Patients with pigmentary changes on their skin seek advice primarily for cosmetic reasons; they complain of having either too much or too little pigmentation, or they are unhappy with its distribution. Although pigment changes are usually asymptomatic and of no medical consequence, they may signify systemic disease.

The following are types of hyperpigmentation:

1. Melasma is found most often on the facial areas of women who either are taking birth control pills or are pregnant and has been called the “mask of pregnancy.” However, it also may be found in men or women with no apparent endocrinologic abnormalities. Its cause remains unknown, but exposure to the sun is necessary for its development. It is present more frequently in dark caucasians (e.g., Puerto Ricans and those of Mediterranean background).

2. Freckles, like melasma, are present only on light-exposed skin; neither is found on mucous membranes. Freckling is genetically determined, usually appears by age 5-7, and is seen most commonly in redheads, blondes, and other fair-skinned individuals. Freckles, like melasma, darken considerably in the summertime and may fade almost completely in the winter.

3. Large freckles are different. These large spots, which may appear at any age, are usually darker than freckles and neither increase in darkness in the summer nor fade in the winter. These freckles are inaccurately known as “liver spots” and appear on the exposed surfaces of fair-skinned people long exposed to the sun, usually in association with other changes from sun damage, including wrinkling and dryness. Multiple dark spots are rare. If present on the palms, sales, mucous membranes, or non-sun-exposed skin, they are often indicative of significant internal abnormalities.

4. Post injury hyperpigmentation is common in more darkly pigmented persons and is more related to the nature of the insult than to the degree of previous inflammation.

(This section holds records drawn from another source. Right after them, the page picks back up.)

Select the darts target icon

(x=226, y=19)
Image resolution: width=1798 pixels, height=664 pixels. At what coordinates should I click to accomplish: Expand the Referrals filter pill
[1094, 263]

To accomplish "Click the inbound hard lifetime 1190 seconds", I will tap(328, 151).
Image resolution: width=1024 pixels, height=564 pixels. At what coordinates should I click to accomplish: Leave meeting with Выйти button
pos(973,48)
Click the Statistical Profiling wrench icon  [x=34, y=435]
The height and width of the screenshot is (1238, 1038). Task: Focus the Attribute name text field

5. Acne is an important cause of dark spots especially in African-Americans. The acne should be treated first. The dark spots will eventually fade but can be helped by the same treatments as other dark spots.

There are a few ways you can treat dark spots. Dark spots may be removed or their intensity of pigmentation diminished by light cryosurgical freezing with liquid nitrogen. They can also be removed by lasers. The intensity of pigmentation in melasma, freckles, and senile dark spots and the epidermal component of post inflammatory hyperpigmentation may be decreased by the conscientious application of 2-5% hydroquinone cream or lotion. Since the ability of the sun to darken these lesions is much greater than that of hydroquinone to “bleach” the pigment, strict avoidance of sunlight is imperative. Sunscreens help and a broad-spectrum sun protection factor (5PF) 30 or greater sunscreen should be applied year round.